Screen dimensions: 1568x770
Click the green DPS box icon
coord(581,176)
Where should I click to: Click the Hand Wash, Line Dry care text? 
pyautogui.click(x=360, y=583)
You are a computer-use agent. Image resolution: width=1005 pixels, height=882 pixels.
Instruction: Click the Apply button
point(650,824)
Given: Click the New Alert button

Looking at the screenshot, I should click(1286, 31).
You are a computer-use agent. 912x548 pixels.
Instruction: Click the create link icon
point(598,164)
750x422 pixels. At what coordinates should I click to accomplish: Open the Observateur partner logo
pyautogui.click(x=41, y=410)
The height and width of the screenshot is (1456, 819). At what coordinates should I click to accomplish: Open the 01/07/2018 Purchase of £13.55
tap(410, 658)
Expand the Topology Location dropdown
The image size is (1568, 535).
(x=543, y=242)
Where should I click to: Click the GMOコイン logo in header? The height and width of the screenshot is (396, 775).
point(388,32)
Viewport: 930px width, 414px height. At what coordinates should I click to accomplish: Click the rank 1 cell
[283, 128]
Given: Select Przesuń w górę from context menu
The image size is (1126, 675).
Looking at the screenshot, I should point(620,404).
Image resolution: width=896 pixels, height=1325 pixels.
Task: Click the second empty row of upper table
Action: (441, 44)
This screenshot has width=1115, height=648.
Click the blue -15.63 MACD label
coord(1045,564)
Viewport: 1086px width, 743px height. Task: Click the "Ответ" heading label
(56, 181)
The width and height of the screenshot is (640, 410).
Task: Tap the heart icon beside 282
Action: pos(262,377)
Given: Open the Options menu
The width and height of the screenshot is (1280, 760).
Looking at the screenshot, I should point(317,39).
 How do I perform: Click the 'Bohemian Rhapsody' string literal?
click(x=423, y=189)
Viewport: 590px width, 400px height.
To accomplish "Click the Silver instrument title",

##########

Copy the material above, keeping every line exactly as it stands.

Screen dimensions: 1568x770
Click the green DPS box icon
coord(581,176)
Where should I click to: Click the Hand Wash, Line Dry care text? 
pyautogui.click(x=360, y=583)
You are a computer-use agent. Image resolution: width=1005 pixels, height=882 pixels.
Instruction: Click the Apply button
point(650,824)
Given: Click the New Alert button

Looking at the screenshot, I should click(1286, 31).
You are a computer-use agent. 912x548 pixels.
Instruction: Click the create link icon
point(598,164)
750x422 pixels. At what coordinates should I click to accomplish: Open the Observateur partner logo
pyautogui.click(x=41, y=410)
The height and width of the screenshot is (1456, 819). At what coordinates should I click to accomplish: Open the 01/07/2018 Purchase of £13.55
tap(410, 658)
Expand the Topology Location dropdown
The image size is (1568, 535).
(x=543, y=242)
Where should I click to: Click the GMOコイン logo in header? The height and width of the screenshot is (396, 775).
point(388,32)
Viewport: 930px width, 414px height. At what coordinates should I click to accomplish: Click the rank 1 cell
[283, 128]
Given: Select Przesuń w górę from context menu
The image size is (1126, 675).
Looking at the screenshot, I should point(620,404).
Image resolution: width=896 pixels, height=1325 pixels.
Task: Click the second empty row of upper table
Action: (441, 44)
This screenshot has width=1115, height=648.
Click the blue -15.63 MACD label
coord(1045,564)
Viewport: 1086px width, 743px height. Task: Click the "Ответ" heading label
(56, 181)
The width and height of the screenshot is (640, 410).
Task: Tap the heart icon beside 282
Action: pos(262,377)
Given: Open the Options menu
The width and height of the screenshot is (1280, 760).
Looking at the screenshot, I should point(317,39).
 How do I perform: Click the 'Bohemian Rhapsody' string literal?
click(x=423, y=189)
Viewport: 590px width, 400px height.
To accomplish "Click the Silver instrument title",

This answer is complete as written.